In next two decades, the world economy would double in size, which, in turn, would double the potential for jobs and prosperity, he said. While extraordinary promise awaited, there were also new insecurities and pressures, as seen in the first real financial crisis and first real resource crisis of this new age. The twin shocks of a global credit crunch and soaring commodity prices “led straight to the front door of every family in every country”. The global nature of the crises meant that they would not be resolved by nations working in isolation, rather, only by acting together.
The immediate priority was to fairly help people cope with difficult times, he said, adding that in the United Kingdom, the Government was supporting people with the costs of gas and electricity, supporting homeowners, and helping people acquire the skills for jobs.
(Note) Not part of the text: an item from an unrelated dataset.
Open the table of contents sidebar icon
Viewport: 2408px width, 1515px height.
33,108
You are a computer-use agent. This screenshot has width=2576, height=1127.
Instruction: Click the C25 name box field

If anything was to be learned, it was that the world was more interconnected than ever, and as such, solutions must be coordinated, he said. All must be done to stabilize turbulence and rebuild the financial system around clear principles. In the short term, each country was taking action, and the United States deserved support as it sought to agree “in detail” what all parties agreed “in principle”. Meanwhile, the United Kingdom had taken action to protect investors and had introduced a temporary ban on short-selling; injected “billions” into the market, and extended its special liquidity scheme.
Confidence in the future was needed, and there were five principles around which to unite, he stressed, highlighting first the need for transparency and the rapid introduction of improved international accounting standards and disclosure. Second, he called for sound banking practice, and more effective regulation that examined both solvency and liquidity.
There must also be responsibility, he said, so that no member of senior management could say they did not understand the risks, and integrity, so that companies could align rewards with stability and long-term gain. Advice between credit rating agencies and the interests of investors should also be aligned. Finally, oversight must be global, which was why he supported the creation of international colleges for each of the largest global financial institutions, with 30 due by year-end.
International institutions created in the aftermath of the Second World War had not kept pace with the changing global economy, he continued, underscoring the need for international capital movements to be transparent. “The age of irresponsibility must be ended,” he added. However, global action must also address the scramble for resources, and only by making tough decisions on energy security and climate change, and bringing together a new global partnership of oil producers and consumers, could stability be brought to energy markets.
While the United Kingdom was committed to tackling climate change, oil would meet a “large part” of global energy needs for decades to come. States must consider whether the institutional architecture could bring about more transparent energy markets. He planned to host a global energy summit in London to agree on areas for further action.
Continuing, he said only by helping Africa become a net exporter rather than importer of food, could the world see an end to high food prices. On trade, he called for restarting negotiations, removing trade barriers and trade-distorting subsidies, which cost developing countries $15 billion a year. “Now is not the time to pull up the drawbridge,” he declared.
On other international issues, he said the United Nations must help the next Government of Israel build on the foundations of current talks to agree on a two-State solution, which guaranteed Israel’s security and gave Palestinians a viable State. In Cyprus, there was a real chance of settlement. On Afghanistan, he said that only when the Government could deny land to Al-Qaida, and its associates, would the international community have done its job.
On the Sudan, he said that, while United Nations peacekeepers helped keep the fragile North-South peace agreement in place, Darfur remained “a disaster”, and it was up to the Government to create conditions for the conflict to end. Finally, he called for supporting democracy and human rights in Zimbabwe, saying also, that now would be the worst time to “turn our back on the Millennium Development Goals”.